Le lendemain, je lisais les journaux au café Suisse, sur la place de la Monnaie, lorsque j’entendis des tambours qui battaient une marche. Deux porte-drapeaux les suivaient, l’un portant l’étendard belge, et l’autre l’étendard français surmonté d’un aigle. C’étaient les anciens soldats belges de l’empire français qui célébraient l’anniversaire du 5 mai, et qui, cette année, avaient remis au 10 la cérémonie, afin qu’elle concordât avec la fête de Paris. Ils allaient se faire dire une messe et se livrer ensuite à un banquet fraternel. J’admirai la tolérance vraiment libérale du gouvernement belge et de la partie de la population qui, indifférente à ces souvenirs, saluait, sous un roi, ces vieux fidèles de l’Empire. La même cérémonie avait lieu ce jour-là dans toutes les villes de Belgique.
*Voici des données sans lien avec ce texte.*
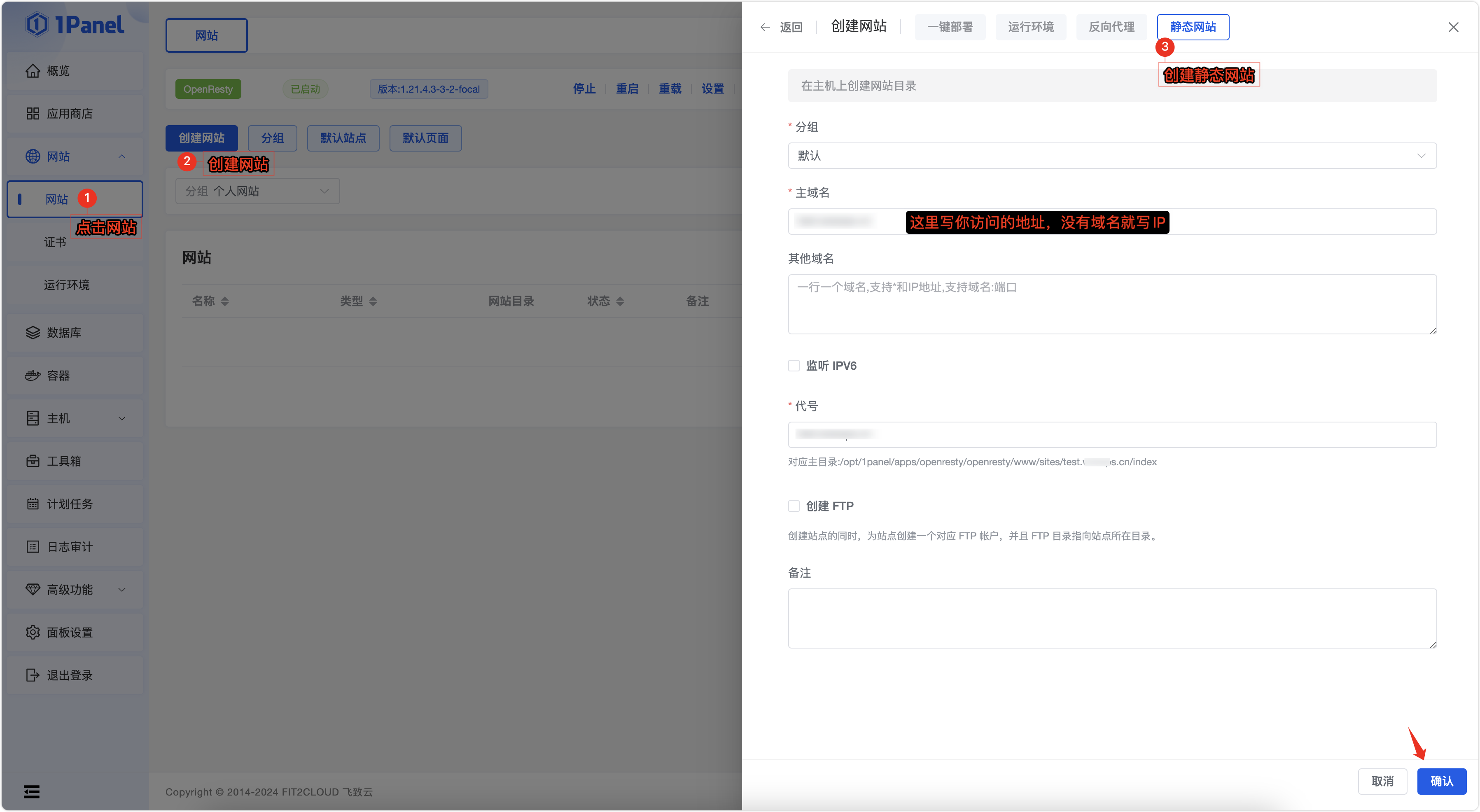
Task: Click the 容器 docker whale icon
Action: click(33, 376)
En rentrant à mon hôtel, je trouvai une lettre qui m’enjoignait d’avoir à venir causer vers midi avec le gouvernement. C’est la première fois que cela m’arrivait en Belgique, où j’ai passé bien souvent dans ma vie, puisque c’est la route de l’Allemagne. Un sage de l’antiquité partait pour un voyage, lorsqu’au sortir de la ville on lui demanda : « Où allez-vous ? — Je n’en sais rien, » répondit-il. Sur cette réplique on le conduisit en prison. « Vous voyez bien, dit-il, que je ne savais pas où j’allais. » Je pensais à cette vieille anecdote en traversant la cour splendide de ce même hôtel de ville que je n’avais admiré que du dehors. — L’employé à qui je me présentai me dit : « Vous êtes réfugié ? — Non. — Exilé ? — Nullement. — Cependant vous voici inscrit sur ce livre en cette qualité. — C’est sans doute qu’à la frontière on aura porté ce jugement d’un homme qui venait seul à Bruxelles, tandis que tout Bruxelles se dirigeait vers Paris. Certes, je n’y ai pas mis d’intention, j’étais parti depuis huit jours. » Déjà j’étais effacé de la liste fatale, et l’on me dit d’un ton bienveillant : « Où allez-vous ? — En Hollande. — Vous aurez peut-être de la peine à y séjourner. — Je ne le pense pas, je n’y vais que pour voir les fêtes données pour l’inauguration de la statue de Rembrandt. — Oui, dit un employé qui dressa la tête derrière une table voisine, ils disent qu’ils ont une statue, savez-vous ? qui est encore plus belle que la nôtre de Rubens, à Anvers. Il faudra voir cela, savez-vous ? — Je le verrai bien, monsieur, » répondis-je. Et j’admirai cette émulation artistique des deux pays, même dans les bureaux de police.